# Excerpted data
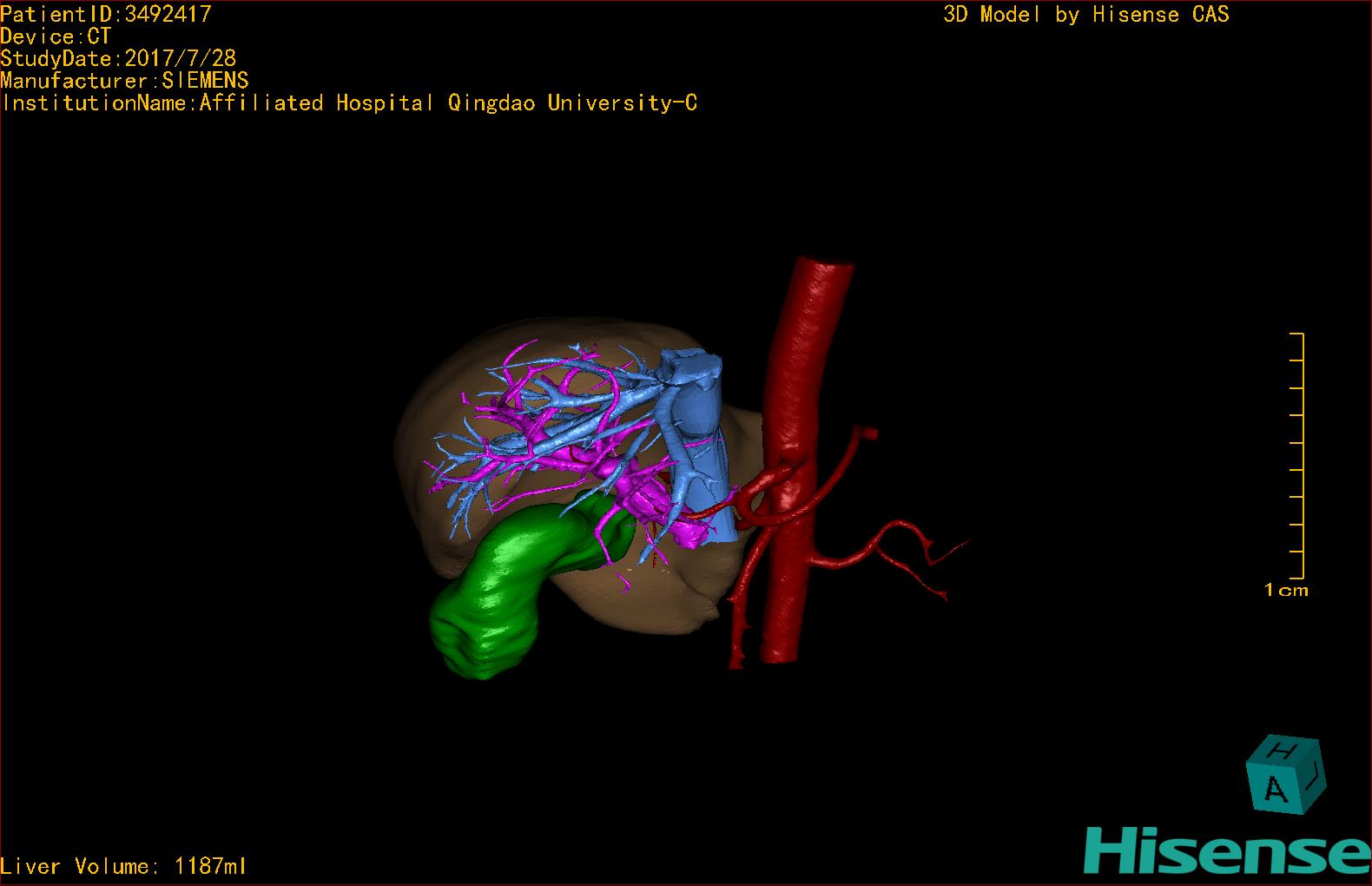Click the PatientID 3492417 label
This screenshot has width=1372, height=886.
click(x=106, y=14)
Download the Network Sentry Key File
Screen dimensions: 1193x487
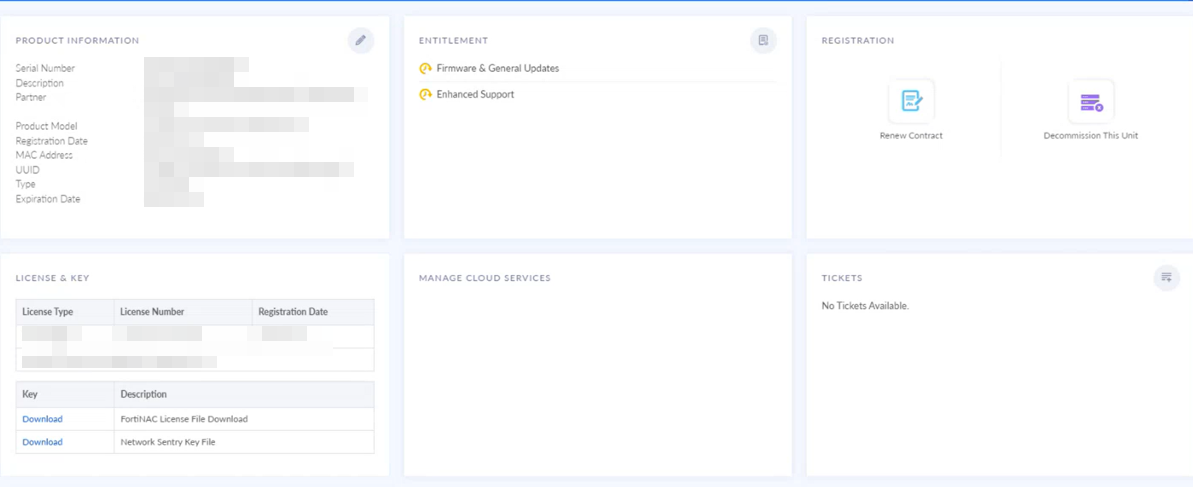pos(42,442)
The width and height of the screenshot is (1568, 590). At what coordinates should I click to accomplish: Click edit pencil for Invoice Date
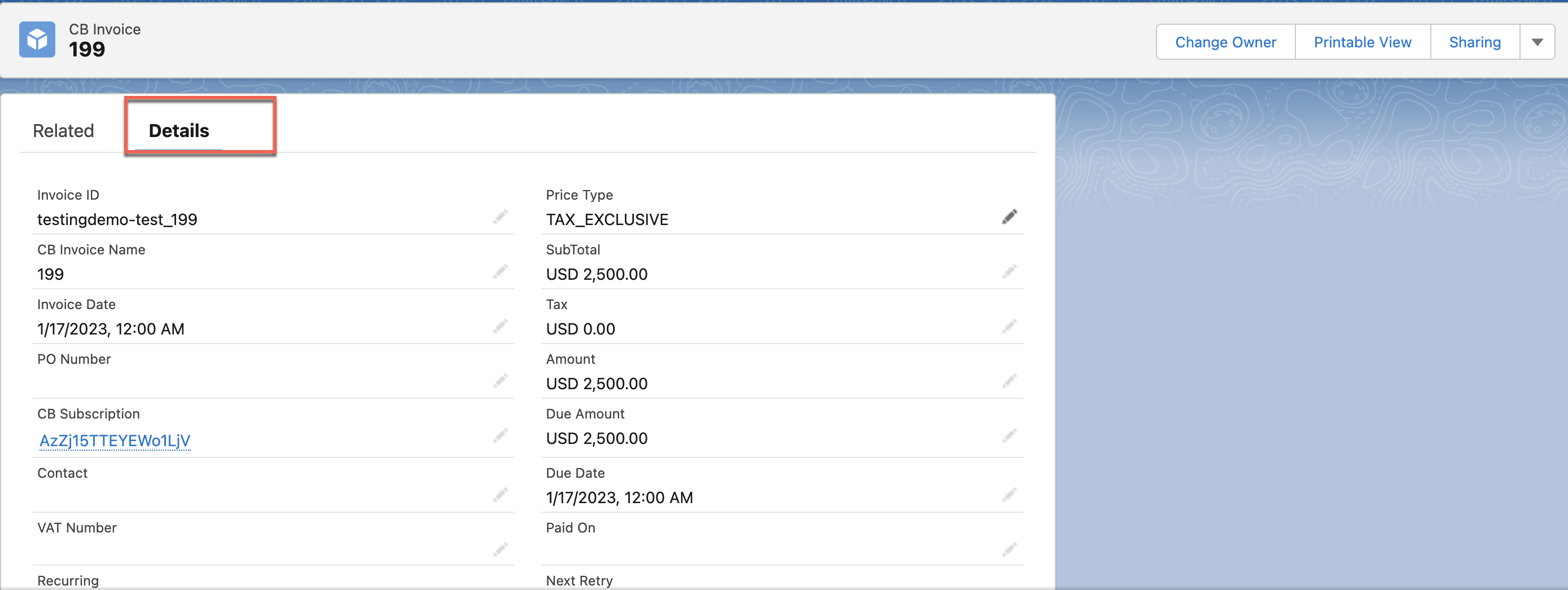(500, 327)
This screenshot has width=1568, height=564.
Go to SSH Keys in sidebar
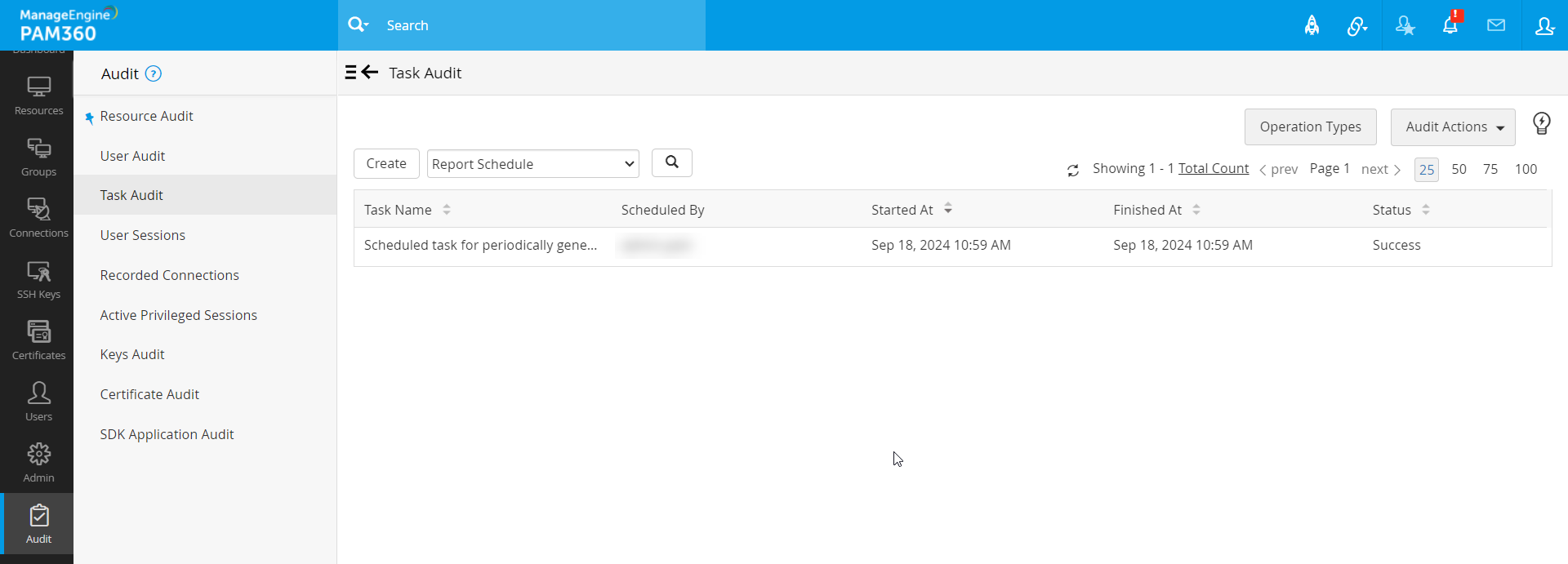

# Work task
Once the line containing "The width and" is found, copy it and each line after it through the end of the entries above exactly; nothing else, and no pictures.

# Output for this task
The width and height of the screenshot is (1568, 590). At what coordinates should I click to accomplish: Click edit pencil for Invoice Date
(500, 327)
This screenshot has width=1568, height=564.
Go to SSH Keys in sidebar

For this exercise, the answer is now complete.